(Records drawn from a dataset)
-=-=-=-=-

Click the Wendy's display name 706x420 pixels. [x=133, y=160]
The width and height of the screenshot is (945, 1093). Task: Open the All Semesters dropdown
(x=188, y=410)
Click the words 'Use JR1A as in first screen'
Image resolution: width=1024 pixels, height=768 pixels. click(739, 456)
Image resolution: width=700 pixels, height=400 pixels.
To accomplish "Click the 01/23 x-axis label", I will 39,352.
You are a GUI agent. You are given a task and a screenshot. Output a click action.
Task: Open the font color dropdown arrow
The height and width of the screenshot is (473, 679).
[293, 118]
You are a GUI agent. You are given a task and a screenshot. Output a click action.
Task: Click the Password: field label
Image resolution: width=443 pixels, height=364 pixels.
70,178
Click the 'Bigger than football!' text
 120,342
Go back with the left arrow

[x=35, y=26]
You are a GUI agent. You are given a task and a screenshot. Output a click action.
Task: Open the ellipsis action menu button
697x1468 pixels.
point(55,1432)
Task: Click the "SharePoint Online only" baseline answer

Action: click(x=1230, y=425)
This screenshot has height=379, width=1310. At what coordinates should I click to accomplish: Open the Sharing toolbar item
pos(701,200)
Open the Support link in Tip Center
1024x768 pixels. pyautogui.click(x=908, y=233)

-=-=-=-=-

■ DIRECTIONS FOR THIS TASK:
Each record shown above is to be given again exactly.

■ COMPLETED EXERCISE:
Click the Wendy's display name 706x420 pixels. [x=133, y=160]
The width and height of the screenshot is (945, 1093). Task: Open the All Semesters dropdown
(x=188, y=410)
Click the words 'Use JR1A as in first screen'
Image resolution: width=1024 pixels, height=768 pixels. click(739, 456)
Image resolution: width=700 pixels, height=400 pixels.
To accomplish "Click the 01/23 x-axis label", I will 39,352.
You are a GUI agent. You are given a task and a screenshot. Output a click action.
Task: Open the font color dropdown arrow
The height and width of the screenshot is (473, 679).
[293, 118]
You are a GUI agent. You are given a task and a screenshot. Output a click action.
Task: Click the Password: field label
Image resolution: width=443 pixels, height=364 pixels.
70,178
Click the 'Bigger than football!' text
 120,342
Go back with the left arrow

[x=35, y=26]
You are a GUI agent. You are given a task and a screenshot. Output a click action.
Task: Open the ellipsis action menu button
697x1468 pixels.
point(55,1432)
Task: Click the "SharePoint Online only" baseline answer

Action: click(x=1230, y=425)
This screenshot has height=379, width=1310. At what coordinates should I click to accomplish: Open the Sharing toolbar item
pos(701,200)
Open the Support link in Tip Center
1024x768 pixels. pyautogui.click(x=908, y=233)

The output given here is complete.